You compare with a generational improvement for like products, that's the only way it can work properly.
We just have to assume Zen is expected to have a 40% average higher IPC for any given SKU, there's really no alternative.
A great example of an improper comparison is the IPC between the FX-4300 and a Steamroller APU. You can't do this without first accounting for the difference in supporting infrastructure (namely the lack of L3 cache in all Steamroller implementations). Steamroller averages about a 6.7% IPC improvement if you take that into account (by comparing APU to APU), but has no improvement at all (and sometimes backtracks) if you don't.
For Excavator, we have to compare the mobile Steamroller chips. The average improvement here is a more healthy 9.85%.
If we track all the AMD construction core performance from Bulldozer onward, we have the following:
Code:
Bulldozer: 100% (abysmal IPC)
Piledriver: 109% (~10% lower IPC than K10)
Steamroller: 116% (near-parity with K10)
Excavator: 128% (parity with Penryn (Core 2), finally!)
Zen (est): 179% (near-parity with Haswell)

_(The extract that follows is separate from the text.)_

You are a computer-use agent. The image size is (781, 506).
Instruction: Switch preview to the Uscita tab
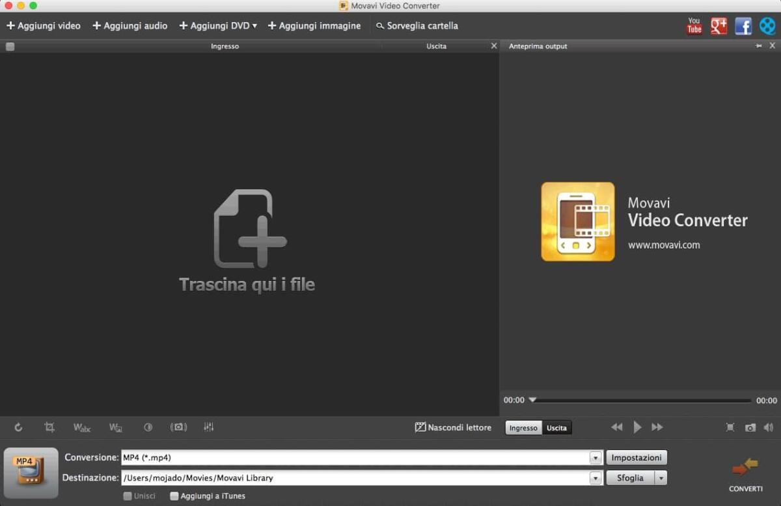[x=556, y=427]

Average IPC, of course, doesn't tell the whole story as we don't use the same applications or instruction sets as we once did and for reasons of comparison these are not always taken into account (the same exact code runs on generation after generation, new capabilities being ignored).
In the end, Zen will jump past Sandy/Ivy Bridge's IPC while including all the modern niceties... and the joys of owning an AMD platform that will likely mature far more gracefully than Intel platforms.